Everything starts with inspection. Every single vehicle, every single day. Put the law of averages to work, because if you look, you will find. The resulting documentation is your point of departure for talking tires with your customers.
The Obvious and Not-So-Obvious
For dealers, tires are the number-one defection point to the aftermarket. One reason is because service advisors, among other things, take the time to educate customers on tires in general and safety in particular.
Safety is the most obvious consideration when buying tires, but there’s a way of illustrating it that changes the perspective. It’s this: Brakes do not stop the car. Brakes stop the wheels. What stops the car is friction — literally rubber hitting the road. It grips, until it doesn’t.
Badly worn tires can add up to 10 car lengths of distance needed to stop. When the road is wet, and there’s not enough tread for the water to go into, that lack of grip can be the difference between stopping behind the trash truck or being stopped by the trash truck.
This is well known in the automotive world, but not among consumers. It’s a powerful, easy-to-grasp concept that will make customers more receptive to learning why 6/32nds, where tread wear becomes serious, is an important number.
The New Oil Change
Selling tires is good, but what you’re actually after is retention.
Today, customers come into the shop less and less often — maybe every six months? — and when EVs come into play, it may be less than that. Dealers will need to work extra hard to keep in contact with their customers.
No dealers are getting rich on oil changes. But oil changes bring customers in. Oil is going to go away at some point. Tires need to become the new oil change.
Once customers are in the shop, the key is getting the tires off the car so you can have a look at what else may be going on; for example, suspension or especially brakes. Drivers won’t know when their brakes are fading, and certainly few are inspecting their brakes themselves. A simple tire rotation, leading to these looks, can be a great retention opportunity.
When new tires are purchased, be sure to recommend an alignment inspection. This may not make immediate sense to the customer, but an alignment is essentially insurance against premature tire wear. Having just spent a healthy sum on new tires, the customer needs to know all the wheels will be going in the same direction, and why.
Even if an alignment isn’t needed, the transparency is a great trust-builder for a future relationship.
Need, But Not Yet
Often, an inspection will show tread in the in-between area. New tires aren’t needed today, but they will be before the next time they come in, six months from now. But will they? Or will they just stop at the most convenient place in month five?
Here’s an example of some creative thinking shown by some forward-thinking dealerships, taking advantage of their local circumstances. It’s October in a colder climate, and the existing tires are more summer-oriented. Selling a set of affordable winter tires, instead of a new $1,500 set not entirely needed yet, extends the life of both sets and guarantees a return when the weather turns warm again.
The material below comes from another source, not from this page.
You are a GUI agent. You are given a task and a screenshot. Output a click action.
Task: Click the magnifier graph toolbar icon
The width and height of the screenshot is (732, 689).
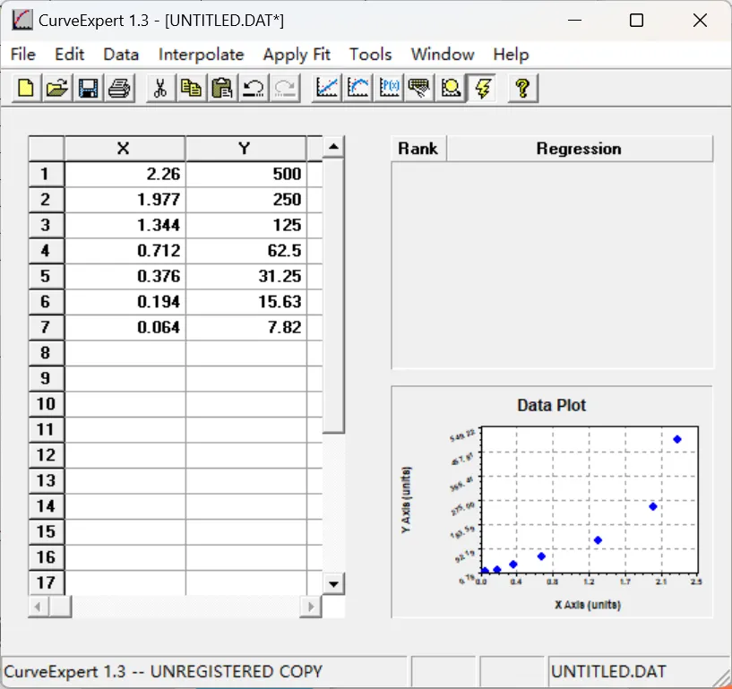tap(452, 88)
The dealer gains retention and a tire sale it may have lost; the customer saves money and gets full value.
What sort of creative tactics can you devise for your locality?
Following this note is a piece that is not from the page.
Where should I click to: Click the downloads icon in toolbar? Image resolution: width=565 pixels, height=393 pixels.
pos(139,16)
Tires themselves may be a low-margin item, but they’re still hugely important on the service trail. Inspections lead to new tire sales, new tires lead to alignments and wheel services, wheel services lead to other work, and all the way back again. Wherever your customer enters the loop, be prepared to provide them the tires that will start them rolling along the complete service cycle. Because where people get their tires, they usually get everything.